[Available data]
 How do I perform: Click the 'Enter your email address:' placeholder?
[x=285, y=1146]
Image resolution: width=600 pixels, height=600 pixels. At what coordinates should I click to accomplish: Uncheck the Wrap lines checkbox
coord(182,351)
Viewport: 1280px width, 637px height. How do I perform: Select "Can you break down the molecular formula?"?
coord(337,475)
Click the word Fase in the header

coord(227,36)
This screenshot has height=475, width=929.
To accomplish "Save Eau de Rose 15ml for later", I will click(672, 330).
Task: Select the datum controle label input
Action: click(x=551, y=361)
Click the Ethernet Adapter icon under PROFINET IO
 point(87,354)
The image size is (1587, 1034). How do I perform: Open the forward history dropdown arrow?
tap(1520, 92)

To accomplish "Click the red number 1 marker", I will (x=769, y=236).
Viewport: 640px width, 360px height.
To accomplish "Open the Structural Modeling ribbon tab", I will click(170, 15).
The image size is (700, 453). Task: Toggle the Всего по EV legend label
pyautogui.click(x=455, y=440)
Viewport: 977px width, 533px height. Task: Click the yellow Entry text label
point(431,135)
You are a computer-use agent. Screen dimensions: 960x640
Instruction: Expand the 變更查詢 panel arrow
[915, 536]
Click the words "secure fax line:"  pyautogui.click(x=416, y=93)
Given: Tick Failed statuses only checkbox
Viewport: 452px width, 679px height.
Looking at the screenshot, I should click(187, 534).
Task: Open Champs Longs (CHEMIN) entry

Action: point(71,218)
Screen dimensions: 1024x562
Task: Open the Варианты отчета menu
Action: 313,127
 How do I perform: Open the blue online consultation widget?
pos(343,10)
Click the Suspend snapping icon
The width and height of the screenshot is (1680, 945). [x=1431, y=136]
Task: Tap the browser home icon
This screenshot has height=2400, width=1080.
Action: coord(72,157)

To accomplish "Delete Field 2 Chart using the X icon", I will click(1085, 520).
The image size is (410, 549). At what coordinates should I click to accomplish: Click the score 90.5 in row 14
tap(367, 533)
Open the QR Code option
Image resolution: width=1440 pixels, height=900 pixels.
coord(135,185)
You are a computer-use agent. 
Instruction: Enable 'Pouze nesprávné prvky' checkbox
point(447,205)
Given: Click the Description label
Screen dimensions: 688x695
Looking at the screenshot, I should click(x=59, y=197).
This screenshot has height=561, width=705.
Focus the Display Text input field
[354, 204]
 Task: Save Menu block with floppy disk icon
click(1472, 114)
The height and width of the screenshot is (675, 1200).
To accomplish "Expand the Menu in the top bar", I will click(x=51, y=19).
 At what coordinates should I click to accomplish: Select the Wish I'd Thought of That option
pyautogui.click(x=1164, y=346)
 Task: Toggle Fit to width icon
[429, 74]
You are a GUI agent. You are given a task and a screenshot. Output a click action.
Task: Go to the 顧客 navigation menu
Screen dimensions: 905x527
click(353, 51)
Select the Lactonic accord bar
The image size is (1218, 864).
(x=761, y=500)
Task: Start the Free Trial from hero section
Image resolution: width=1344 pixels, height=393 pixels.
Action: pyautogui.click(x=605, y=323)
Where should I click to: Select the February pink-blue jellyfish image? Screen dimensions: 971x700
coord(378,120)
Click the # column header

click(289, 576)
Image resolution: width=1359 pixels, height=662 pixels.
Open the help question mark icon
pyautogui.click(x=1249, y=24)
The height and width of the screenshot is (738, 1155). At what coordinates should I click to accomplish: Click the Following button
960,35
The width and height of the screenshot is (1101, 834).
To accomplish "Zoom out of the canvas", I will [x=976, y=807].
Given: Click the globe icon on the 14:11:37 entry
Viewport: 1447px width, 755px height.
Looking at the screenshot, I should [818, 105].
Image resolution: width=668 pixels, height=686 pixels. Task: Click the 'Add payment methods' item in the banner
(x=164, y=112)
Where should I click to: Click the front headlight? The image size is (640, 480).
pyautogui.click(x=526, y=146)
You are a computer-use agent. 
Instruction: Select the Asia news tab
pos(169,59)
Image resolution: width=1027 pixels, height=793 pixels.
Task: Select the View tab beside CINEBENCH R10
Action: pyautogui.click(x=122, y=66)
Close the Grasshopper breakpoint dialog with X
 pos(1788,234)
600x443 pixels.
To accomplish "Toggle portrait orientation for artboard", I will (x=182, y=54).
[/Available data]
» Exercise
For each line in the records that holds "agent", show that line as it stands.

» Result
You are a computer-use agent. Screen dimensions: 960x640
You are a computer-use agent. 
You are a GUI agent. You are given a task and a screenshot. Output a click action.
You are a computer-use agent. 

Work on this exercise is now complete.